Rouxel Jean - samedi 06 mars 2004
À quinze jours du premier tour du scrutin pour le renouvellement des conseils régionaux et, pour la moitié des conseils généraux, il est impossible de faire un pronostic, car la seule indication donnée par les sondages d’opinion réside dans le désintérêt massif que les électeurs éprouvent pour cette consultation : selon le sondage Louis Harris pour AOL et « Libération », diffusé lundi dernier, 61 % des personnes interrogées disent ne pas être intéressées par cette campagne ! Et parmi les électeurs qui s’apprêtent à aller voter, une quasi-majorité ne sait pas encore pour qui…
En tout cas, les résultats de ce scrutin ne seront bons ni pour le gouvernement, ni pour la démocratie.
Selon un autre sondage Ipsos, publié également lundi dernier dans « Le Figaro », 47 % des personnes interrogées entendaient marquer leur opposition à l’action du gouvernement de Jean-Pierre Raffarin. Une étude précédente réalisée les 14 et 15 janvier derniers, par la Sofres, pour LCI-RTL-« Le Monde », avançait même le chiffre de 65 % d’électeurs souhaitant profiter de cette occasion pour exprimer leur mécontentement. N’ayant rien fait, rien changé ou presque, n’ayant su que creuser le déficit public pour maintenir la consommation, sans relancer l’emploi, le Premier ministre et sa majorité vont être logiquement sanctionnés.

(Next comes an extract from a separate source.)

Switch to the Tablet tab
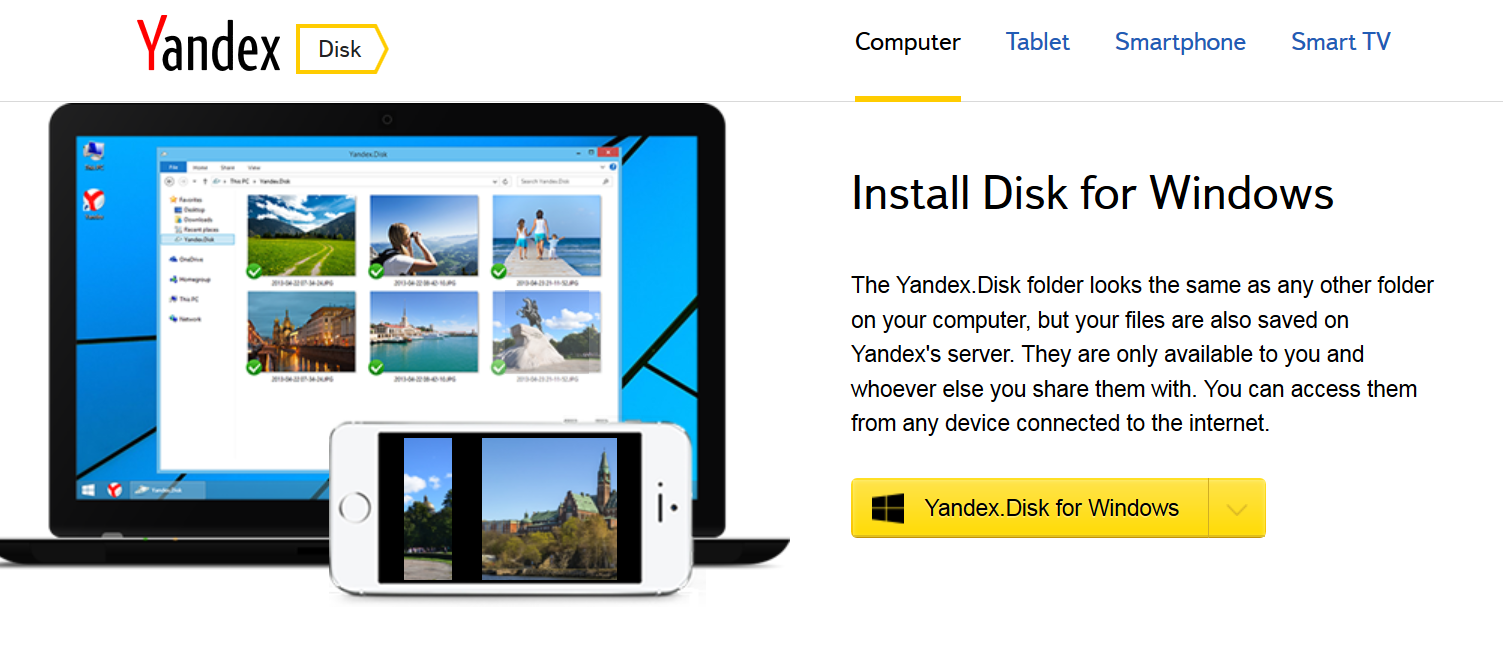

Pourtant, il n’est pas impossible que l’UMP, renforcée par l’UDF, puisse enregistrer plusieurs succès, notamment en Ile-de-France. Car le mode de scrutin, qui avait été établi pour les premières élections régionales au suffrage universel en 1986, et maintenu tel quel pour les scrutins de 1992 et 1998, a été modifié deux fois entre temps, la première par Lionel Jospin en 1999 et la seconde par son successeur au début de 2003. On a maintenant une élection à deux tours. Toutes les listes en-dessous de la barre des 10 % des suffrages exprimés au premier tour sont éliminées. Sauf celles qui, ayant recueilli au moins 5 % des suffrages exprimés, décident de fusionner au deuxième tour… Les sièges sont d’abord répartis au niveau régional, avec une prime de 25 % à la liste arrivée en tête ; puis, les sièges ainsi obtenus sont répartis au prorata des voix au niveau départemental… Il faut être un expert pour s’y retrouver ! Mais ce que chacun aura compris, c’est que ce système a été inventé par le PS puis modifié par l’UMP afin de faire en sorte que ces deux formations politiques, bien que représentant ensemble moins du quart des électeurs inscrits, soient néanmoins assurées de se partager les présidences des régions.